Tabular Learner Normalizing continues variables based on the costume Mean and Std

I am working with large tabular datasets which consist of 12 CSV files (one for each month).

The dataset has both categorical and continuous variables, which are normalized.

I have 2 interesting questions for working with large (multiple) files.

How to make sure that embedding layers (for categorical variables) will be aware of every single unique level each categorical feature has. E.g. I have Store ID as a categorical variable but it may be the case that the last 3 CSV files have new ID values which have not been presented. Can I somehow make sure that tabular_learner will be aware of that?

What I did is that I randomly took 10 percent of all 12 CSV files merged them into one data frame and create a tabular learner on this one. Then Start from this learner object and iterate through every single CSV file.

How to specify means and std to be used when normalizing the continuous variable. I have computed the means and STDs on dataset created from 10 percent of every single CSV file (expecting that the distribution shall be roughly the representative) and then in every iteration I rewrite the values in learner.dls.means (and stds) - this however does not work. So I am doing this in pandas and then only use procs = [Categorify] instead of procs = [Normalize, Categorify].
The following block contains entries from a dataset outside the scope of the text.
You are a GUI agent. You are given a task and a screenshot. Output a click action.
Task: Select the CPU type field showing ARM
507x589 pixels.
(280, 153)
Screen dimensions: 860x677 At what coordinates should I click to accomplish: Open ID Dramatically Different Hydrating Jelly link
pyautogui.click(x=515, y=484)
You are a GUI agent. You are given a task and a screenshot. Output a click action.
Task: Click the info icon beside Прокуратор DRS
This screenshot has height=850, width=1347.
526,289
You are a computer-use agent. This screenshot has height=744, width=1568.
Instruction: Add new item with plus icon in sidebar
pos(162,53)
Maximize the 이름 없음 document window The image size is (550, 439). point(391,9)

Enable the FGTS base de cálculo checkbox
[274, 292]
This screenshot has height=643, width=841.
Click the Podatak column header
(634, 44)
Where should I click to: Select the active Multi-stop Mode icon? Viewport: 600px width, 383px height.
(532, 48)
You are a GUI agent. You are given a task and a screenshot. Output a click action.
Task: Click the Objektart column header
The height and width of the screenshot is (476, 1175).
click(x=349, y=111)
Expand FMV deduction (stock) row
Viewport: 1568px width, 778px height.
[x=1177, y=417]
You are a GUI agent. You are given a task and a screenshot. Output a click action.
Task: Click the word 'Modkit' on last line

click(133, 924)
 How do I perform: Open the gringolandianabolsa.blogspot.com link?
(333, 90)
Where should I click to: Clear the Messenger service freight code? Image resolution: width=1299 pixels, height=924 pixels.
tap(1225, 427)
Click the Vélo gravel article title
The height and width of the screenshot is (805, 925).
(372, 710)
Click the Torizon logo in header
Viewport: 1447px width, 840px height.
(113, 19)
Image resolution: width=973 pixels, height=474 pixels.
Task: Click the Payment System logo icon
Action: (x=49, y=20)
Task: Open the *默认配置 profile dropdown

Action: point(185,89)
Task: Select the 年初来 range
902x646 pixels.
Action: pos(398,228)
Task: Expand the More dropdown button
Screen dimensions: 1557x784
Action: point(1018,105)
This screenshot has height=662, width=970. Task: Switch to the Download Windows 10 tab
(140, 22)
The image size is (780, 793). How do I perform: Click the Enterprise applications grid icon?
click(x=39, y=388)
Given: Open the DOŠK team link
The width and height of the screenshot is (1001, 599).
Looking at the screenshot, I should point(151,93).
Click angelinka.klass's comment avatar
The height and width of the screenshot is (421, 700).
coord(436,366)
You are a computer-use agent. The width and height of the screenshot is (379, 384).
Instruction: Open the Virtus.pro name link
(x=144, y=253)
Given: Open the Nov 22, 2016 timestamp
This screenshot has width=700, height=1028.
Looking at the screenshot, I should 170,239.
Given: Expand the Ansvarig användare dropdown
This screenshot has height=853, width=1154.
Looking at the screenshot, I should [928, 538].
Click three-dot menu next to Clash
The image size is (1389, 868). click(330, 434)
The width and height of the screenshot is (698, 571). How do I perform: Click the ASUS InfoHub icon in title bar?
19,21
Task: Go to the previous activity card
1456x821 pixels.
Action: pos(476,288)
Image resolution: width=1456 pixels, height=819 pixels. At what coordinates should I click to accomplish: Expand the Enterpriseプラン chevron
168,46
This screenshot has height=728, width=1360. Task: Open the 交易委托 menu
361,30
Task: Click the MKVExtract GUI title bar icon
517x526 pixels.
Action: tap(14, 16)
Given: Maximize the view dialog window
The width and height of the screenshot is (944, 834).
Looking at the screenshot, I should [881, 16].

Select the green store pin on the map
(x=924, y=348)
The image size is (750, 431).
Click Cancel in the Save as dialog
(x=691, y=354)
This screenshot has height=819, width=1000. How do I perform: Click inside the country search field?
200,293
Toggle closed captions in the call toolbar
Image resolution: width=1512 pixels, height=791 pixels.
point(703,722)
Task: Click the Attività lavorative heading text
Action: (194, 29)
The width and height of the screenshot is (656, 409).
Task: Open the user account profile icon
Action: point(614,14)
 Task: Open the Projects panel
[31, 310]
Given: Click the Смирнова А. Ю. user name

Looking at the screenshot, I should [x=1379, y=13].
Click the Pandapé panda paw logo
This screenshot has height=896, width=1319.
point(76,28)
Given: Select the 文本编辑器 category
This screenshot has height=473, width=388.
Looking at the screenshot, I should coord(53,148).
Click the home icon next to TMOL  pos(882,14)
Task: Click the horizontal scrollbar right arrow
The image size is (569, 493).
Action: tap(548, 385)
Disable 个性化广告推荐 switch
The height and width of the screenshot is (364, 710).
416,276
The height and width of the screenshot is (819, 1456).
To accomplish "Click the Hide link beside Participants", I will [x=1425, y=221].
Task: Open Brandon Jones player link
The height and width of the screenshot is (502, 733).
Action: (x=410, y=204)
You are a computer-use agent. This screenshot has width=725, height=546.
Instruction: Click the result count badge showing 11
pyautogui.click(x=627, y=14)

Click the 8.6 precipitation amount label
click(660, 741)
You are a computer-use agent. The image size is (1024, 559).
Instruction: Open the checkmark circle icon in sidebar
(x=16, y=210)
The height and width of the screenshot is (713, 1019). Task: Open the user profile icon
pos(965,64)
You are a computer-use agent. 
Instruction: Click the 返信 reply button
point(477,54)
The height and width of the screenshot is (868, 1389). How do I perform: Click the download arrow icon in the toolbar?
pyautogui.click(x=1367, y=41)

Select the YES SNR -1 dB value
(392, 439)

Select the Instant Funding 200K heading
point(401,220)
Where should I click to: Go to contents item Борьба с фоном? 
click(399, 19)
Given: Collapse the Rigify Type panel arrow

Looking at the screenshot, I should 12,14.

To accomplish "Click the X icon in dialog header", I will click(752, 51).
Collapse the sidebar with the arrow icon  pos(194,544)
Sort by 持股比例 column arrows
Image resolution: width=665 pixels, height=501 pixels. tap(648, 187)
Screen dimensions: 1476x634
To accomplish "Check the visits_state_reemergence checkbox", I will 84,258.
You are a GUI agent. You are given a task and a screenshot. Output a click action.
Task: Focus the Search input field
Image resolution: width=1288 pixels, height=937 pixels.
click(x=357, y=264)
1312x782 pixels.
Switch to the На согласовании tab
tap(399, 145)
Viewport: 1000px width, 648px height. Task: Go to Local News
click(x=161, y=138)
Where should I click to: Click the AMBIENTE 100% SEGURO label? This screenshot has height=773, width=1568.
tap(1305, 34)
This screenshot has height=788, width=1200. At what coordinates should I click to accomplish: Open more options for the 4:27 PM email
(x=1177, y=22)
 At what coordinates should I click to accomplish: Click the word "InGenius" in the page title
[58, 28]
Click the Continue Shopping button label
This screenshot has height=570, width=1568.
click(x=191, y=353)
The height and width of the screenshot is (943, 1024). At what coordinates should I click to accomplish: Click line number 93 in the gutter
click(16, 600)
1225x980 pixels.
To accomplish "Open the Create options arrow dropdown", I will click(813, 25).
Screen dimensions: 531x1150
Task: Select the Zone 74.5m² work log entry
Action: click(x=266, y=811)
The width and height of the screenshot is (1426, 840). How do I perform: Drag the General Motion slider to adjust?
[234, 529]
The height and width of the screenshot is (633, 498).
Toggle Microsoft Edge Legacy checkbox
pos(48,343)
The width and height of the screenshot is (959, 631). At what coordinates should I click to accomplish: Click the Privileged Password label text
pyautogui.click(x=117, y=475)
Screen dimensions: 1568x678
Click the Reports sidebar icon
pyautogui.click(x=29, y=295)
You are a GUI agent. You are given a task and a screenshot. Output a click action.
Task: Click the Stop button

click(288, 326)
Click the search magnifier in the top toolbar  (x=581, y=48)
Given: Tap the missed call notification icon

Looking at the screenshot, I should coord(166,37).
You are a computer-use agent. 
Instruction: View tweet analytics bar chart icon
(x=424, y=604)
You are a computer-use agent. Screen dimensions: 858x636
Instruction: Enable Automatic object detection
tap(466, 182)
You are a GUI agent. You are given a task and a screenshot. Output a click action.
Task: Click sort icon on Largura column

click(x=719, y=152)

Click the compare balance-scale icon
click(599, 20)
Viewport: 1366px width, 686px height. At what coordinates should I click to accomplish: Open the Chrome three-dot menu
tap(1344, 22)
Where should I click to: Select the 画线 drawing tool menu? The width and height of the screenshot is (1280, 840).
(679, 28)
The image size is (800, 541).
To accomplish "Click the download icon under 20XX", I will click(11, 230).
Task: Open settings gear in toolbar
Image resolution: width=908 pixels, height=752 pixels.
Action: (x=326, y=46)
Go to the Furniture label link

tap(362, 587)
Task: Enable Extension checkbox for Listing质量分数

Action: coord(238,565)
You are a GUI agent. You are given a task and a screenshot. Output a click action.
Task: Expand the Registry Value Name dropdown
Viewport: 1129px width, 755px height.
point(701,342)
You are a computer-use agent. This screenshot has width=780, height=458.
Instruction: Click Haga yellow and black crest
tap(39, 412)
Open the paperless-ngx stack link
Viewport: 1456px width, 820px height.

This is code of what I am doing.

for idx, csv_file in enumerate(tqdm(data_samples)):
    
    file = csv_file.name
    
    name = file.split("_")[0]
    
    print(f"processing file {file}")
    
    df_chunked = pd.read_csv(csv_file, chunksize = 4_000_000, dtype={"id": "category", "time":str})
    
    
    means = {'Dayofyear': 176.86231615789472,
         'A': 12.441854905628665,
         'B': 11.217872411941011,
         'C': 10.34373058169954,
         'D': 14.558722989157017}

    stds = {
         'Dayofyear': 91.90435008741207,
         'A': 8.592523554122467,
         'B': 9.849249912247844,
         'C': 8.683435356329042,
         'D': 8.551718797306815}
    
    procs = [Categorify]
    y_name = "my_Y"
    
    for df_i in tqdm(df_chunked):
        
        df_clean = df_i.pipe(set_dtypes).pipe(add_datepart, 'date', drop = False)
        df_clean["Y"] = np.log(df_clean[y_name] + 1)

        # +
        MIN = df_clean["Y"].min()
        MAX = df_clean["Y"].max()

        print(f" MIN: {MIN}")
        print(f" MAX: {MAX}")


        splits = RandomSplitter(valid_pct=0.15)(range_of(df_clean))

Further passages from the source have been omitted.